[start of Data for this exercise]

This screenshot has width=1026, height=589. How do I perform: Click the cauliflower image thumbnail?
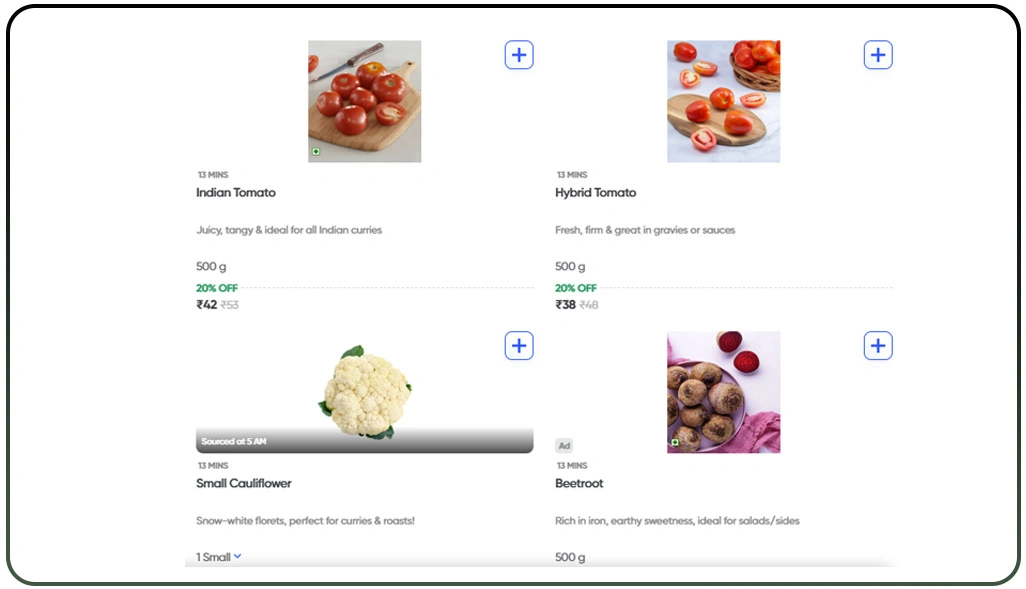[363, 390]
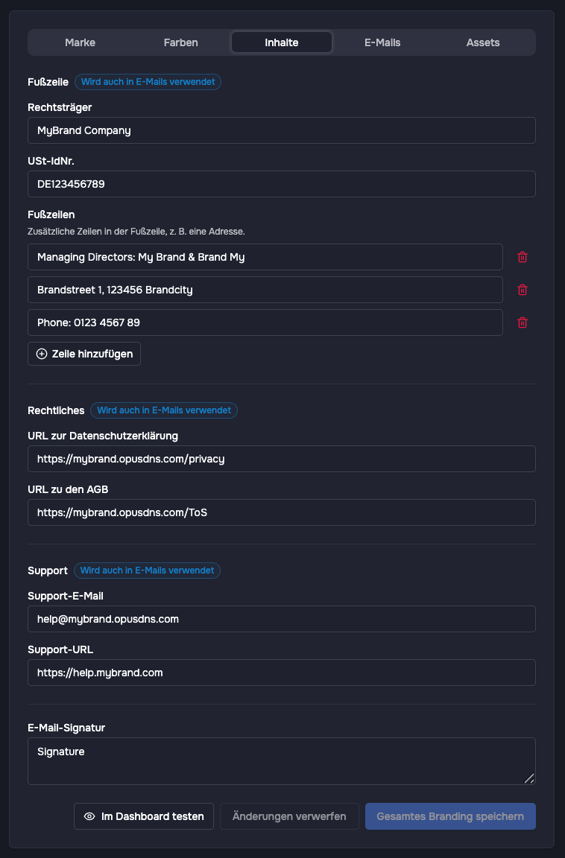The width and height of the screenshot is (565, 858).
Task: Click Gesamtes Branding speichern button
Action: [x=450, y=816]
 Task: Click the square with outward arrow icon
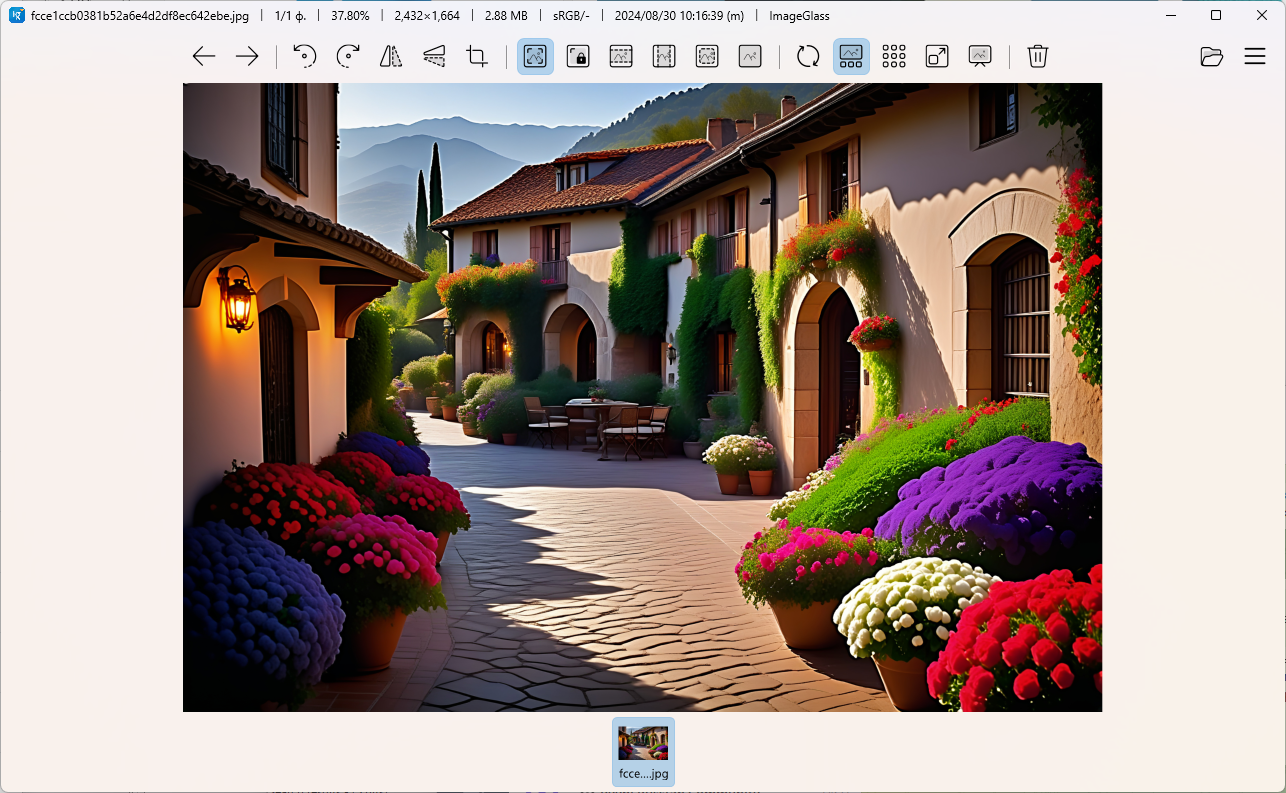point(937,57)
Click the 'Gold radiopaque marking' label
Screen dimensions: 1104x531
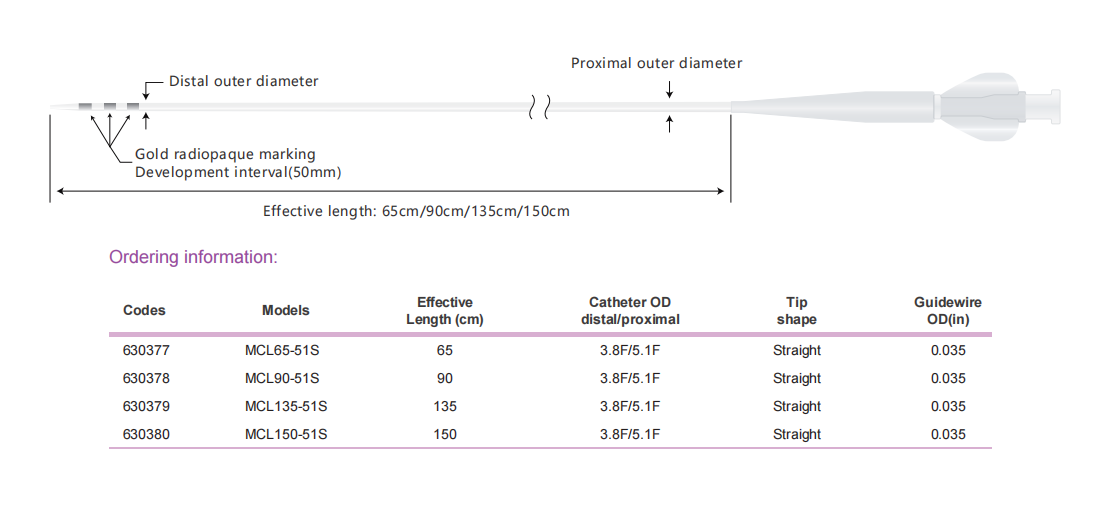(225, 154)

[end of Data for this exercise]

- What the task asks:
Copy every line of the records above word for word, leaving out the pictures.

- Output:
This screenshot has width=1026, height=589. How do I perform: Click the cauliflower image thumbnail?
[363, 390]
The width and height of the screenshot is (565, 858).
Task: Click Gesamtes Branding speichern button
Action: [x=450, y=816]
 Task: Click the square with outward arrow icon
point(937,57)
Click the 'Gold radiopaque marking' label
Screen dimensions: 1104x531
(225, 154)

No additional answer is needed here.